*Raw records*:
* START *

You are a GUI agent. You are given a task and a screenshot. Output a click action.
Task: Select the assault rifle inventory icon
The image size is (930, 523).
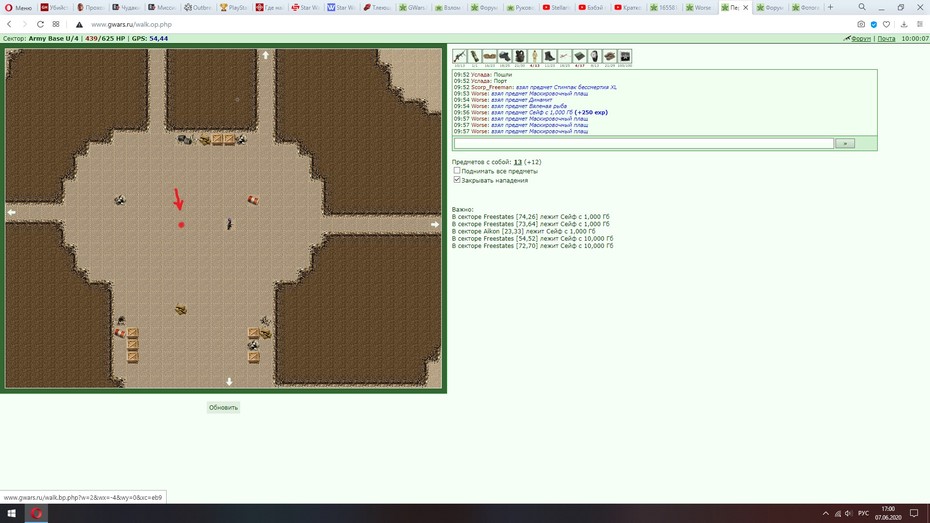pos(460,56)
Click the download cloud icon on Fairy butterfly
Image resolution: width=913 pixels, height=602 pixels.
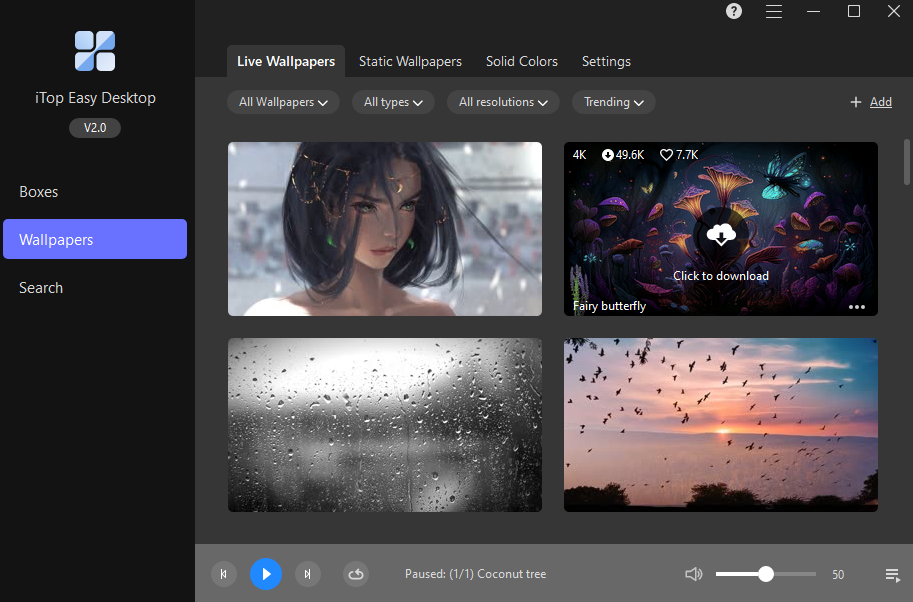pyautogui.click(x=720, y=235)
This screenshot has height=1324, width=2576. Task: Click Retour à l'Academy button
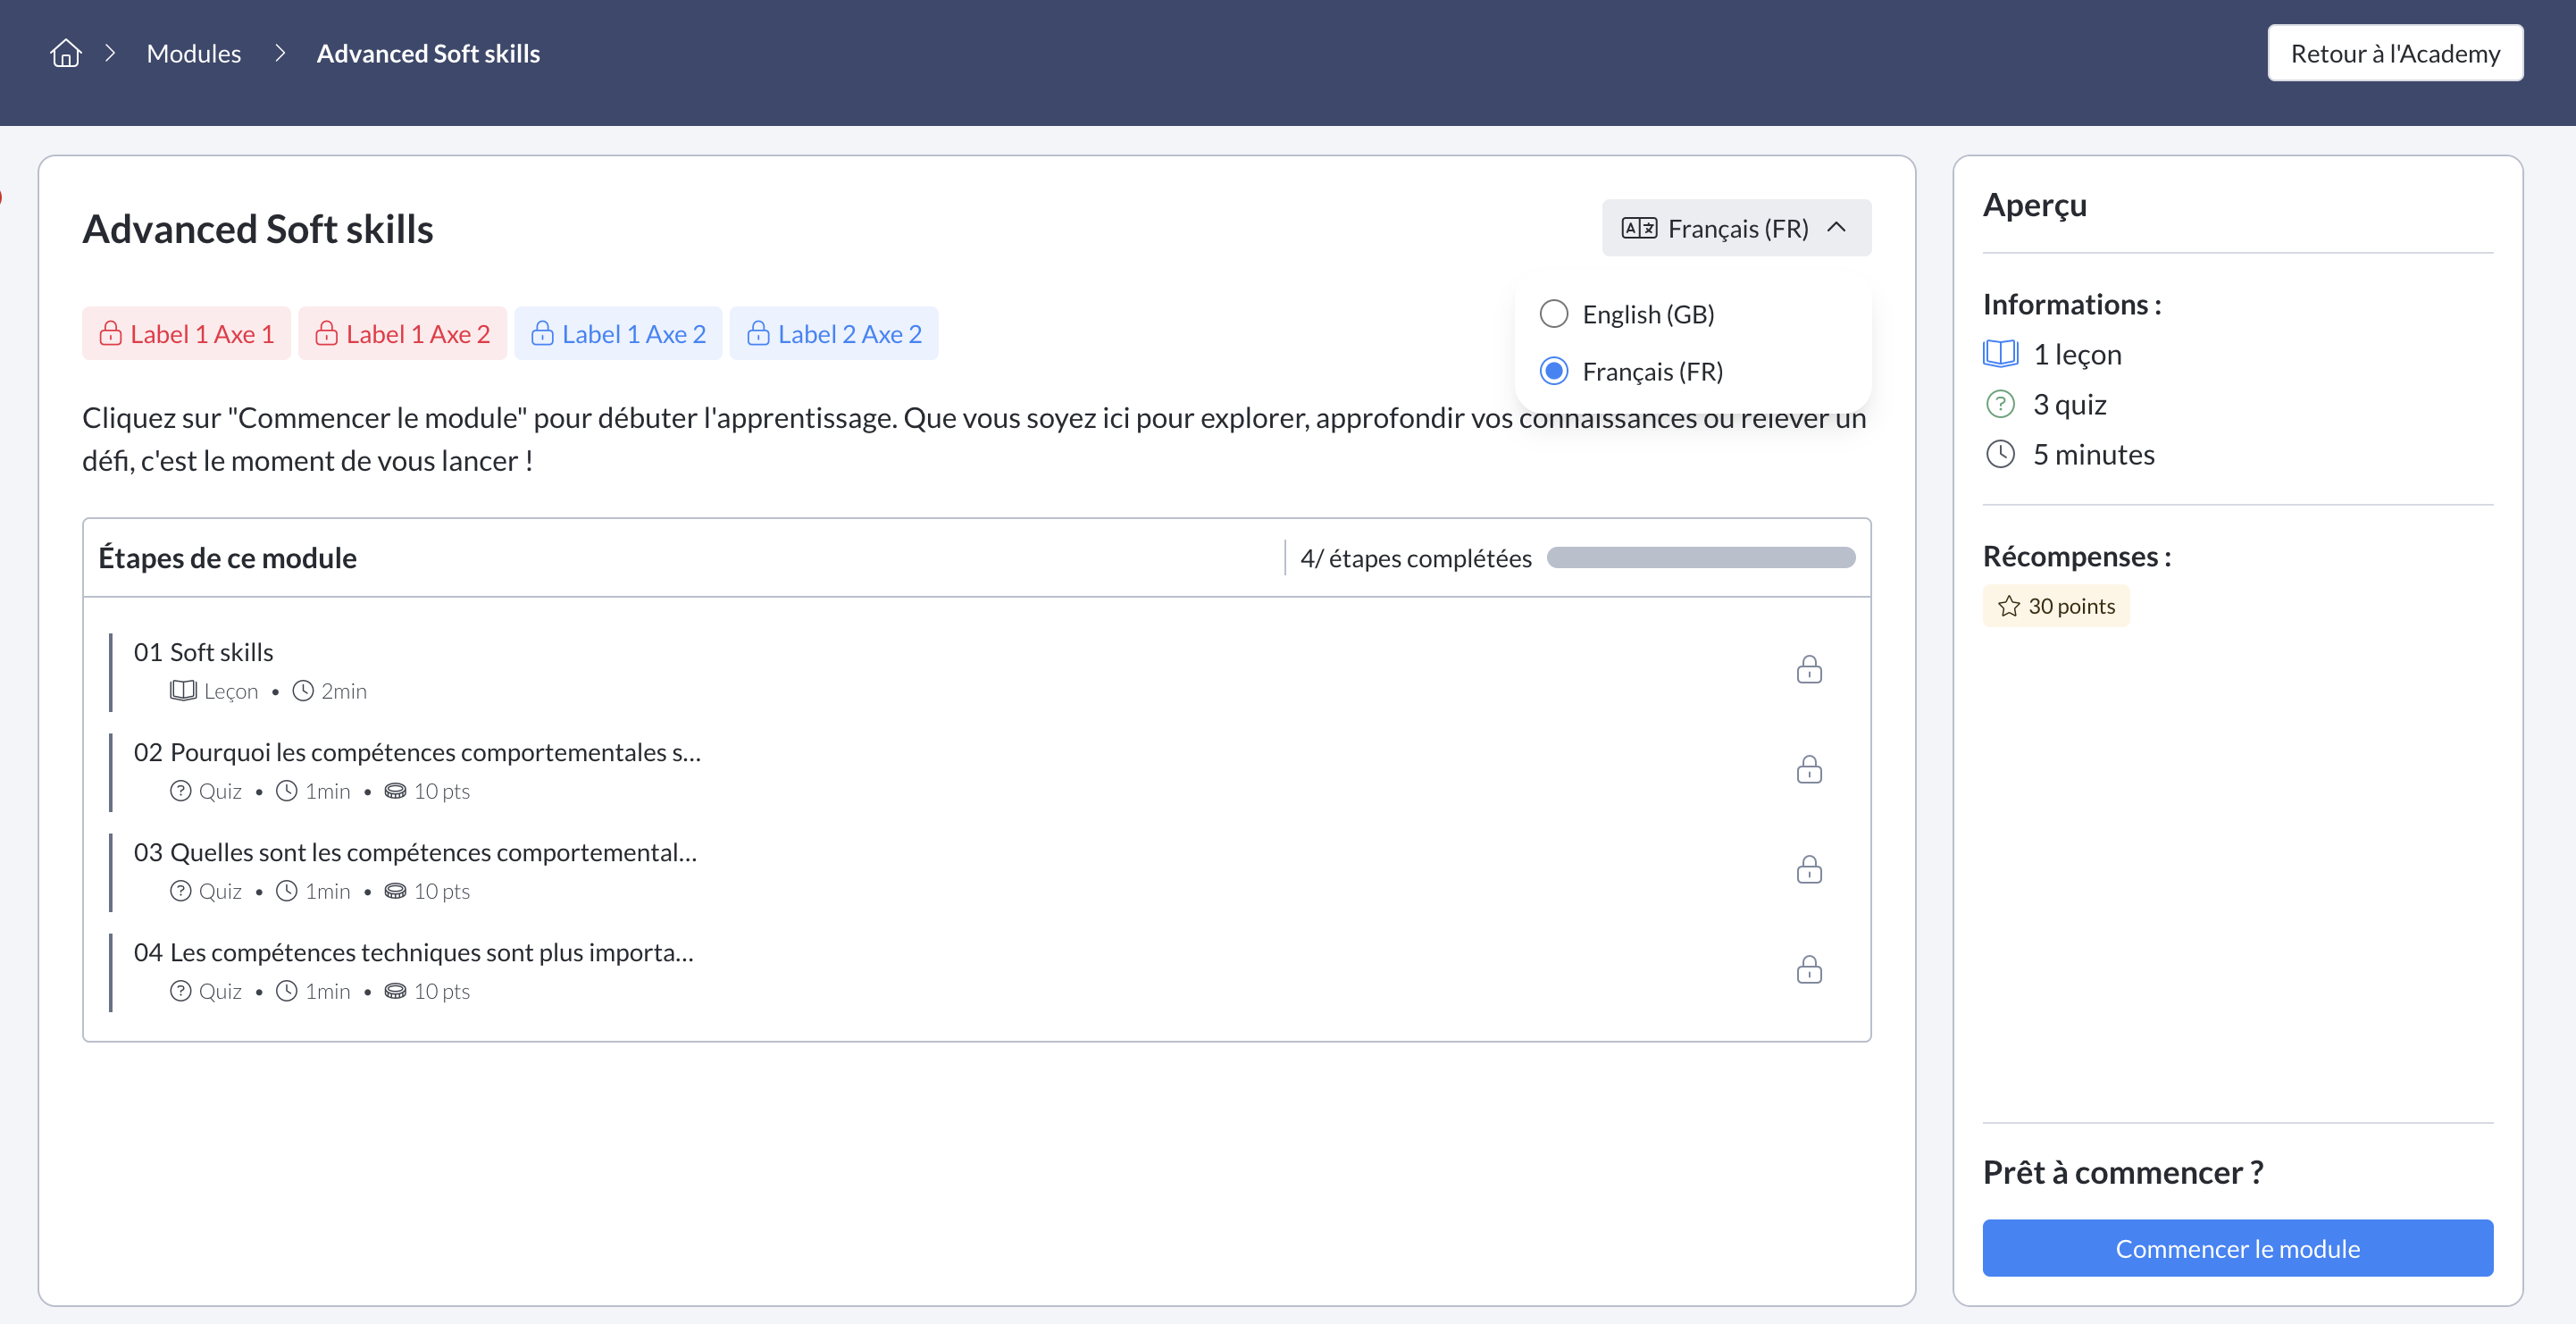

* END *

*GOAL*: Could you change "download" to "upload" in the records, beginning at the line that has "Click the download" and stopping at the end of the records, and give back those lines with everything else unchanged? Leave out the pictures.

*RESULT OF THIS EXERCISE*:
Click the upload cloud icon on Fairy butterfly
Image resolution: width=913 pixels, height=602 pixels.
pyautogui.click(x=720, y=235)
This screenshot has height=1324, width=2576. Task: Click Retour à l'Academy button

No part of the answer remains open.